Better known by their common name of wattle, there seems to be an acacia in flower in the bush at almost any time of year.

  • Acacia ‘Scarlet Blaze’, a medium to tall shrub, produces flower balls in a most unusual, rusty-red colour. It needs particularly good drainage so may be happiest in a pot.
  • Acacia ‘Little Nugget’ is a dwarf shrub to about 1.5m with blue-green leaves.

Acacia baileyana ‘Prostrate’ is a ground-covering form of the Cootamundra wattle which has acquired a bad name in some districts because it spreads so easily. Because of its low growth, this ground-covering form is less likely to become a nuisance and it looks sensational draping over a bank.

Kangaroo Paws

There are dozens of named varieties that are much more disease resistant than their forebears, but in humid climates it’s safest to grow the taller plants. Cut back hard after major flowering flushes and avoid heavy frost areas.

  • Anigozanthos ‘Big Red’ can reach up to 2 metres tall and, even when it dies back, it almost always seems to recover. Makes a great cut flower, too.

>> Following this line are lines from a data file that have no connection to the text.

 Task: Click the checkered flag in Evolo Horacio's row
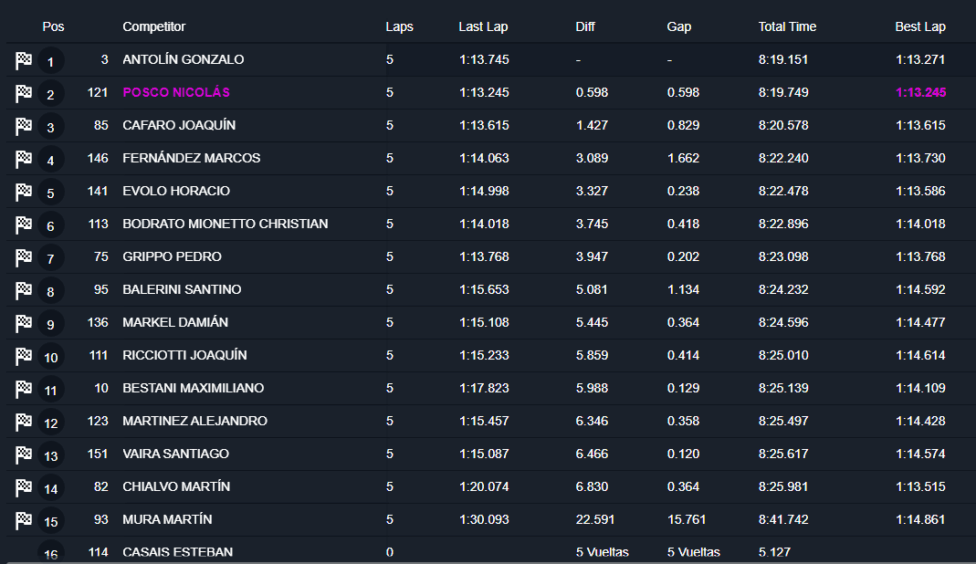[24, 192]
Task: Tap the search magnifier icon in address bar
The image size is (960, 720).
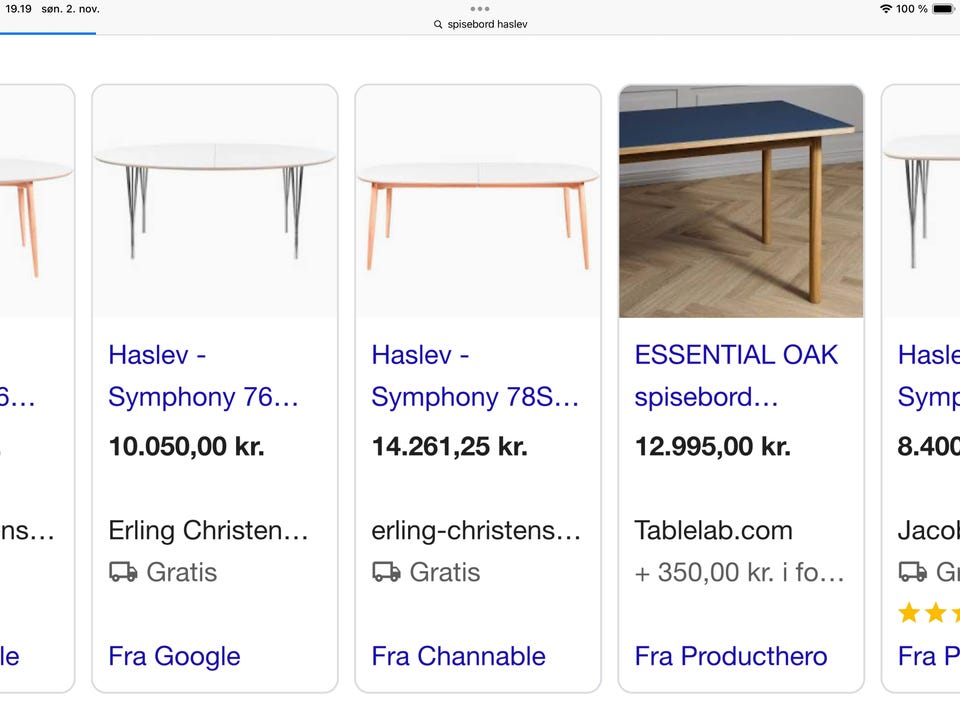Action: tap(438, 24)
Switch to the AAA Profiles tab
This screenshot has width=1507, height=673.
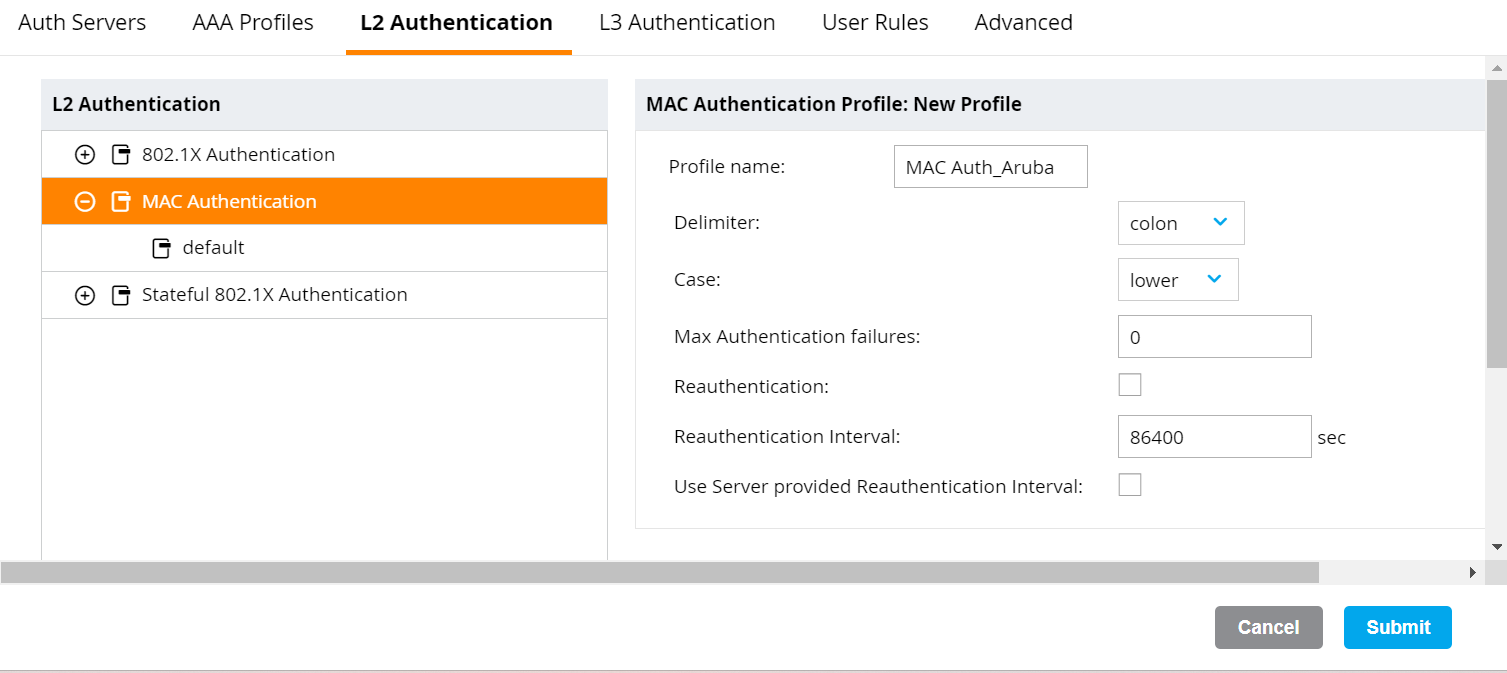253,22
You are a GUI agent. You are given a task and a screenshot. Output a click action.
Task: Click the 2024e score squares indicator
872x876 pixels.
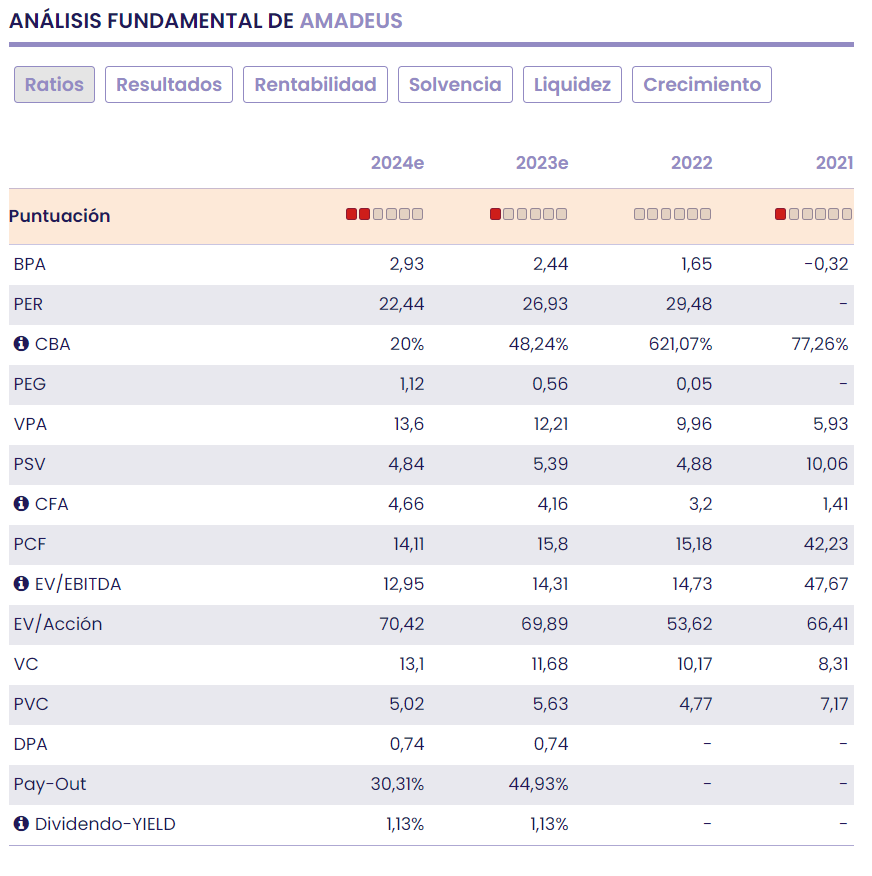coord(384,214)
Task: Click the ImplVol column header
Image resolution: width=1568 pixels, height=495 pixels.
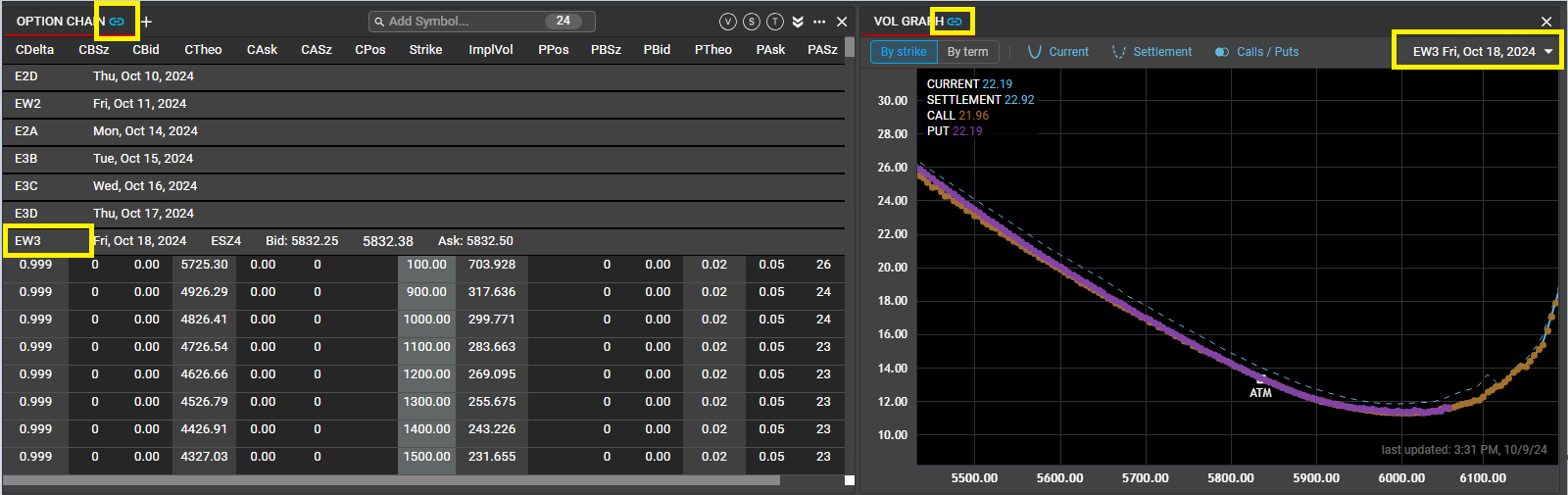Action: 490,50
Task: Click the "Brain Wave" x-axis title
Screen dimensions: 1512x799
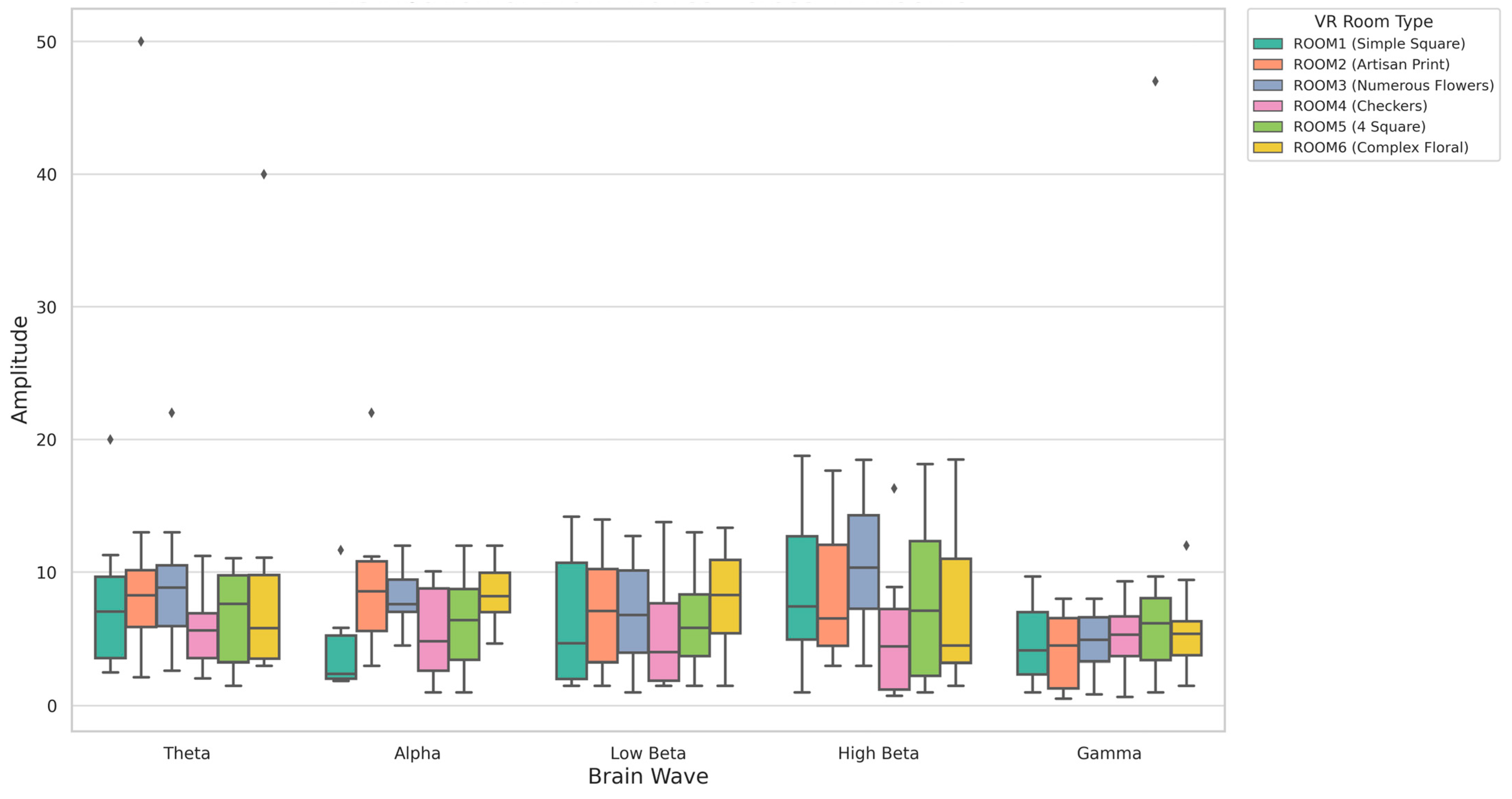Action: (648, 777)
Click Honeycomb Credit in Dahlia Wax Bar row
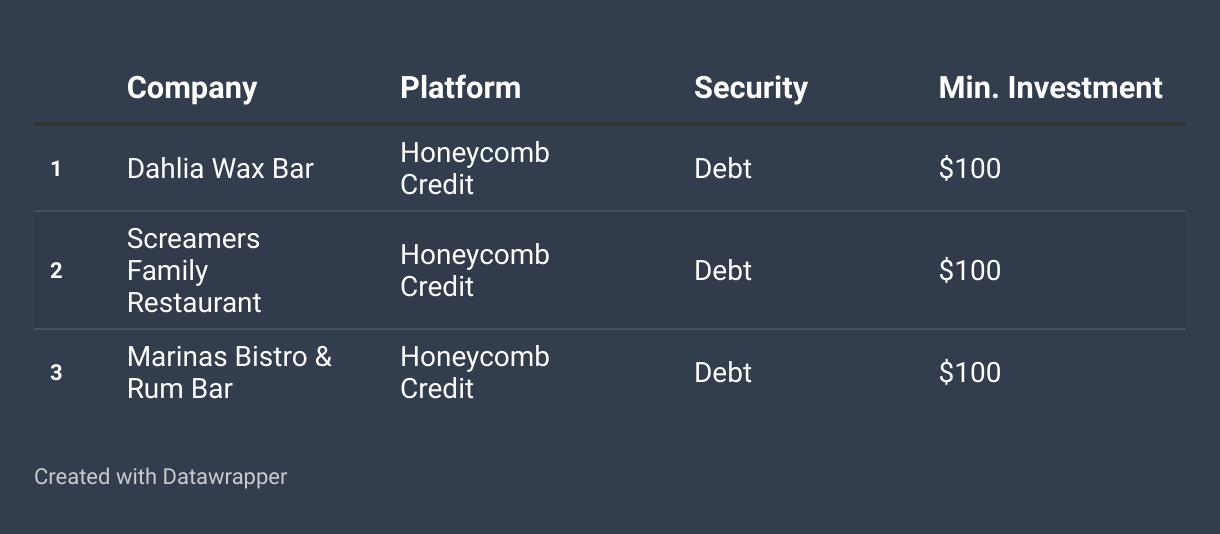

Anigozanthos ‘Bush Pearl’ is a low grower to about 60cm. It flowers generously with masses of lipstick-pink blooms. It does particularly well in a pot, especially the self-watering Yates Tuscan Edge pots.


Hundreds of varieties make choice easy or difficult, depending on how decisive you are.

  • Grevillea ‘Fireworks’ is a small shrub with bright red/yellow flowers on the ends of the grey-green branches.

Grevillea ‘Golden Lyre’s swooping branches are endlessly decorated with bright yellow brushes. No heavy frosts for this one though.

Paper Daisies

Again, a wide choice but the Sundaze hybrids are heat- and drought-tolerant perennials that make wonderful garden displays.